Вадим Момотов АПОСТРОФ

   Иван Беляев. Судьбы земщины и выборного начала на Руси (Пути русского имперского сознания). — М.: Москва, 2008, 168 с.
 
   Труд известного русского историка, несомненно, является сегодня актуальным произведением, хотя и описывает давние события становления земского строя на Руси. Работа была написана по заказу великой княгини Елены Павловны как исследование о началах, становлении, развитии земских представительских учреждений в России. Шел 1864 год, продолжалась эпоха "Великих реформ", разгорались споры и дебаты. Идеи профессора Беляева по своей направленности созвучны духу славянофильства, и это не случайно: он был учеником Погодина, поддерживал взгляды Киреевского, Хомякова, Самарина — идеологов русского славянофильства, апологетов общинного строя.

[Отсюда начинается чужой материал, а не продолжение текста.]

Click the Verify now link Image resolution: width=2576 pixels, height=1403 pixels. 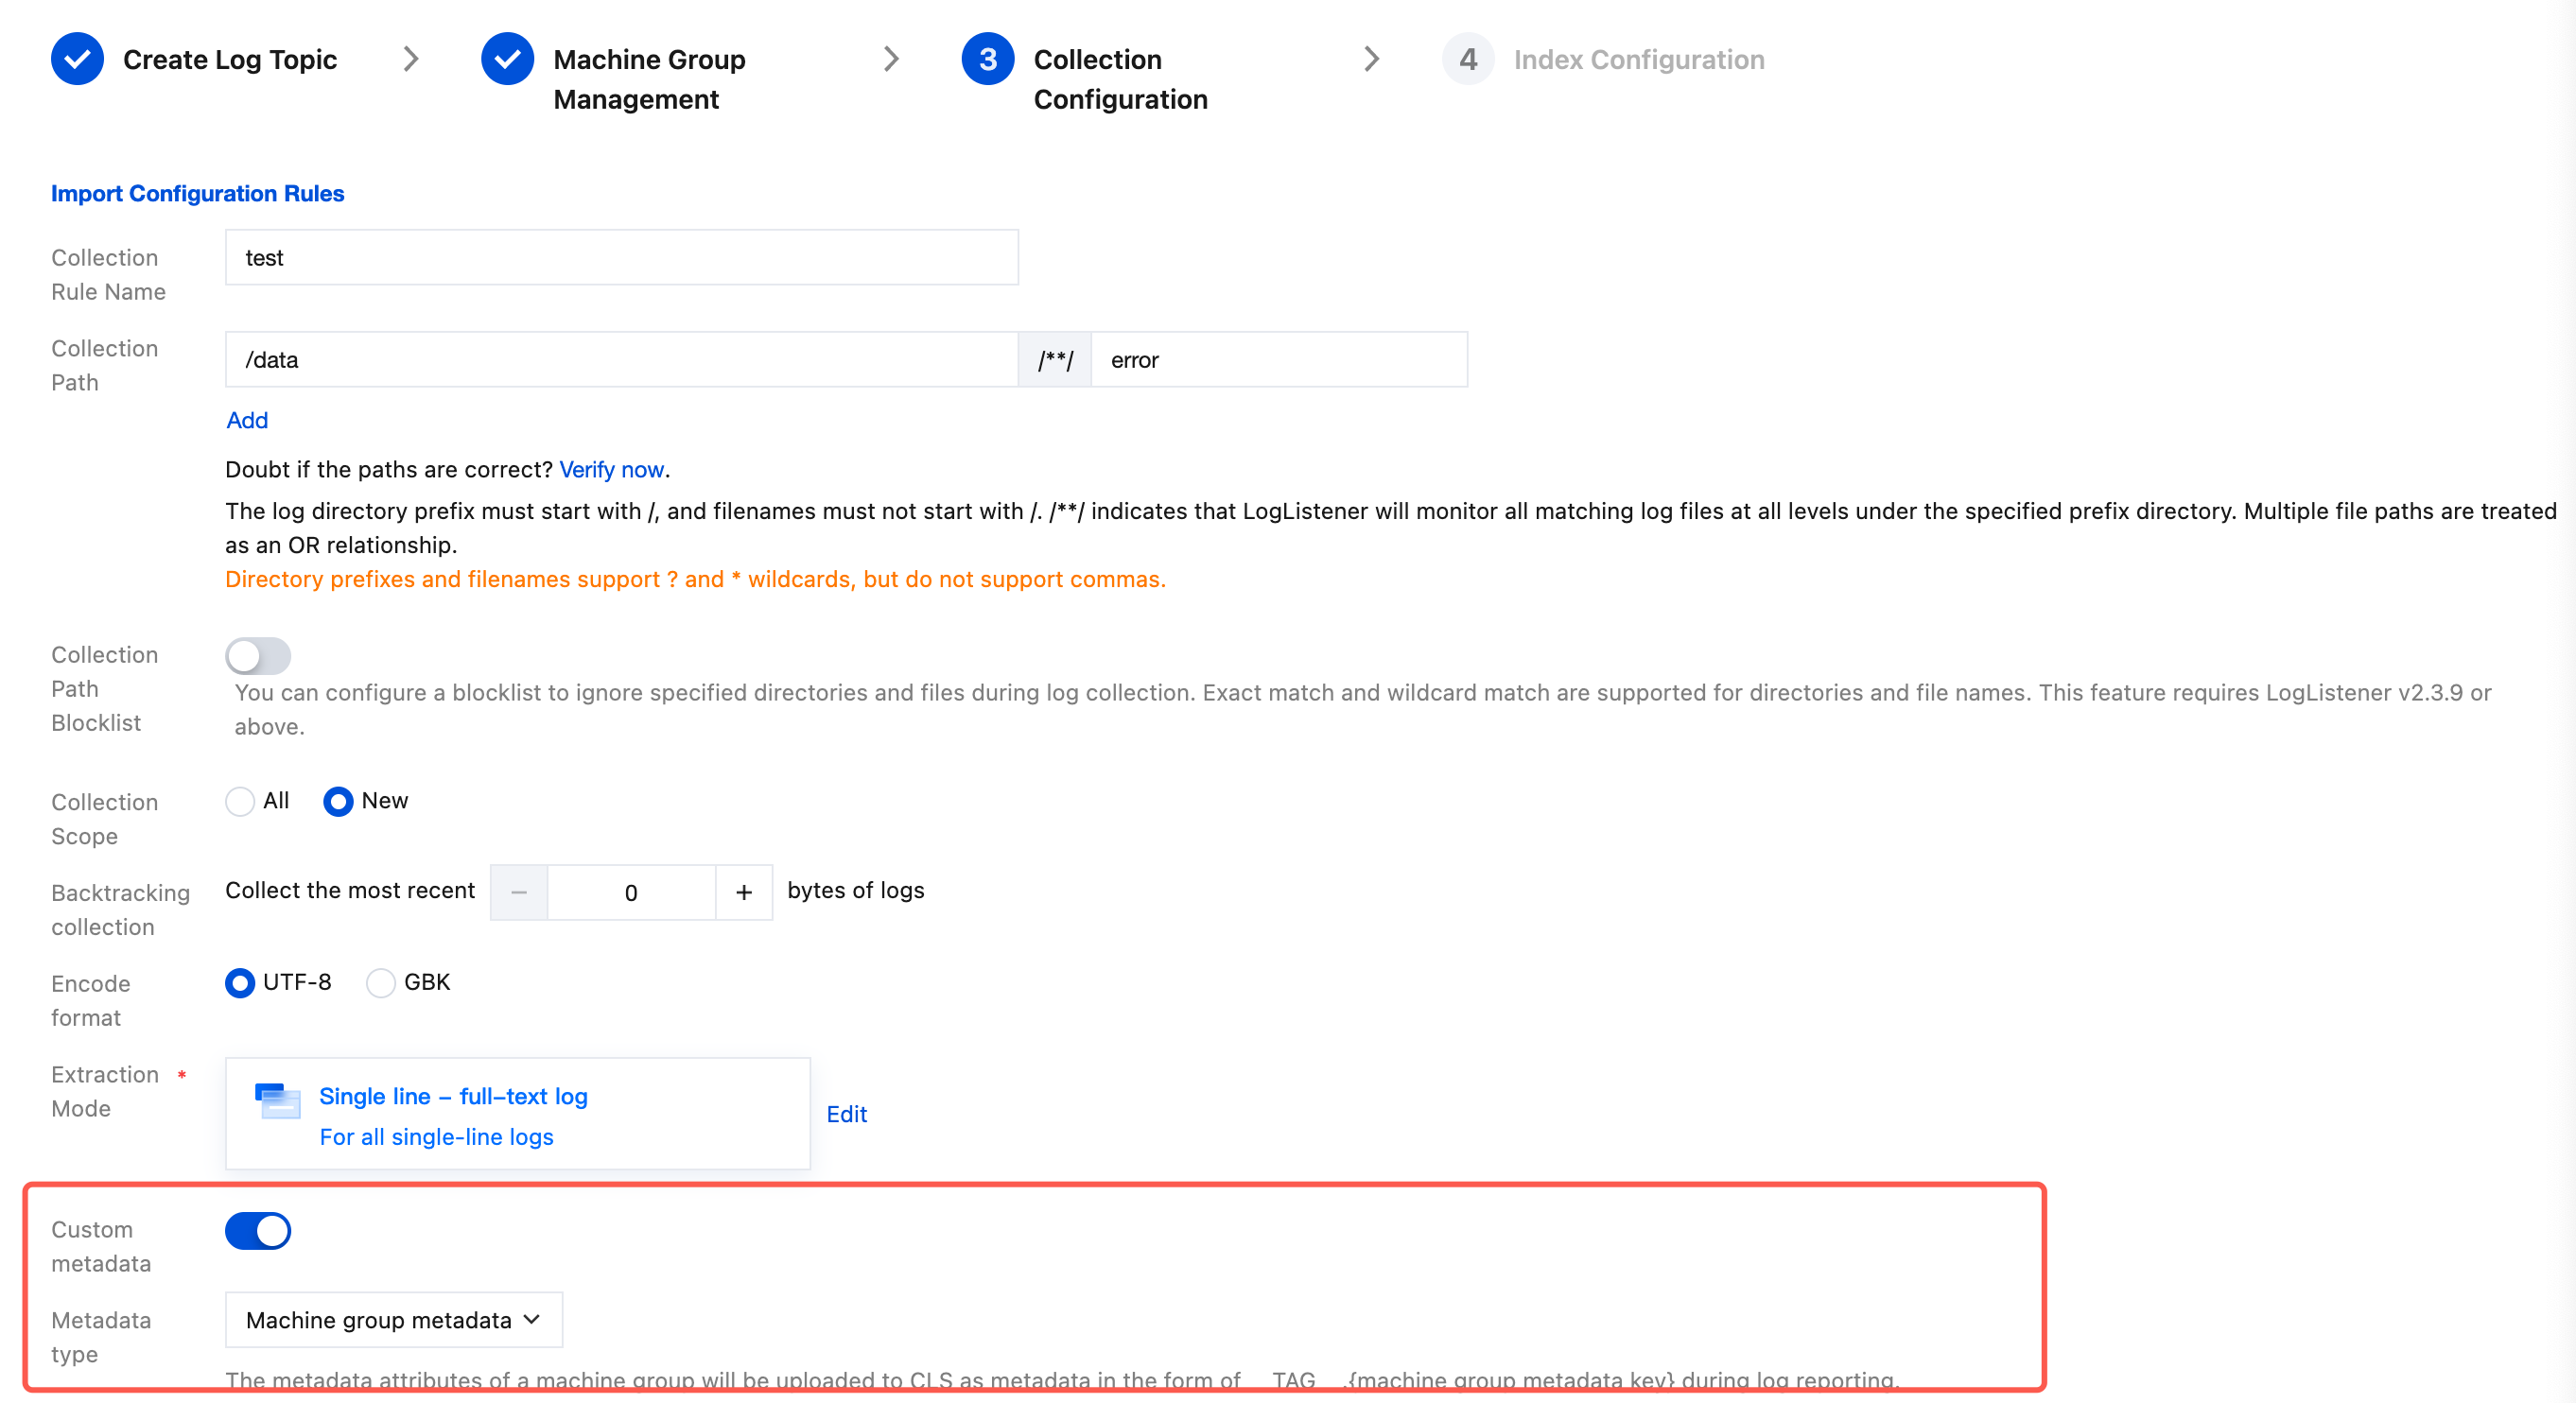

   В своей работе историк рассматривает два властных начала: княжескую власть и власть выборную, вечевую и земскую. Так, он показывает самостоятельность выборных представительств относительно княжеской власти, но вместе с тем обращает внимание читателя как на взаимодействие, так и на "параллельность" существования этих начал, а зачастую и на открытую конфронтацию между ними. Ученый показывает изменения, которые происходили с течением времени в структуре и организации земств, начиная с древнейшей эпохи первых русских князей до середины девятнадцатого века. Через всю книгу незримо проходит мысль о том, что земская власть имела силу лишь тогда, когда ослабевала власть верховная, будь она властью княжеской или царской. Наглядным примером здесь являются усобицы и смуты, периоды междуцарствия, во времена которых властям предержащим приходилось обращаться к народу. И, наоборот, с укреплением вертикали власть отказывалась от защиты интересов своих "избирателей" в пользу интересов власти абстрактной, с гордым названием "государственная".